▶ _PASSAGE SHOWN_:
Carl Streator, the main character and narrator, is a journalist who stumbles upon the mysterious powers of a Culling song, an ancient spell that, when read aloud or focused on in the mind, has the power not only to put people to sleep but also kill them. As he discovers the vast reach of the song, he meets another, Helen Hoover Boyle (a real estate agent), who knows this secret and who has been using it to assassinate people all over the world. The two quickly come together, both hoping to find the Book of Shadows, an ancient spell book where the Culling song originated; Streator so he can destroy it and Boyle so she can become even more powerful and invincible. The two will be hunted down by time, by witches, by police detectives, and by each other, until the Book of Shadows falls into the wrong hands and, suddenly, the two realize they must become the hunters.

Entries for locating words and elements:
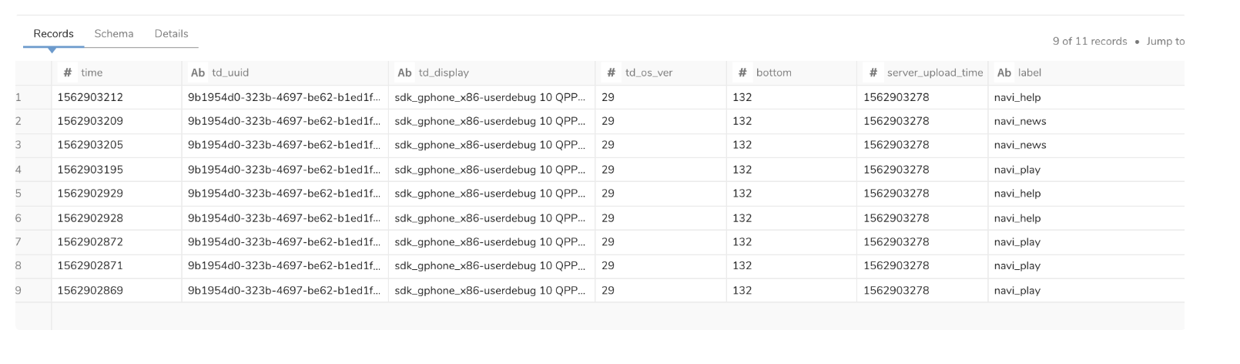
Task: Click the navi_news label in row 2
Action: click(x=1020, y=122)
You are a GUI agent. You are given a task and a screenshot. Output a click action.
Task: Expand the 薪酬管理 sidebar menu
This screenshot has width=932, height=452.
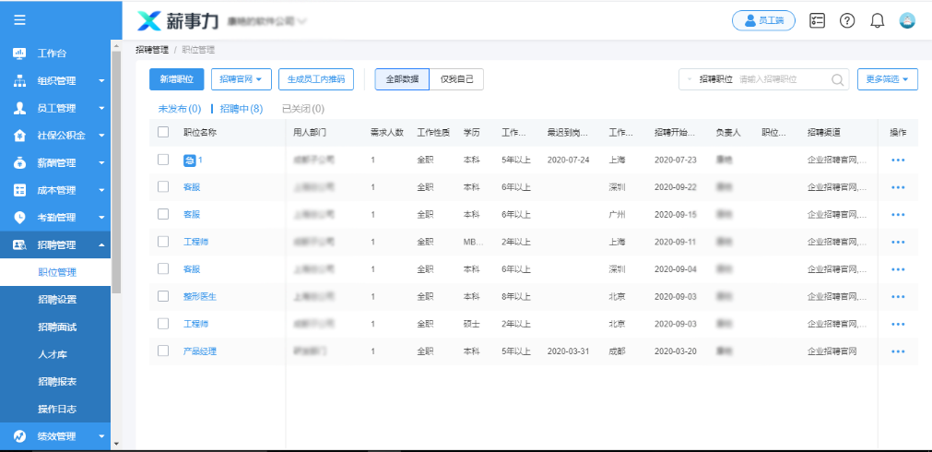coord(55,163)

▶ _WRITTEN TASK_:
In the plot summary about the Culling song, what is Helen Hoover Boyle's occupation?

▶ _RESPONSE_:
She is a real estate agent.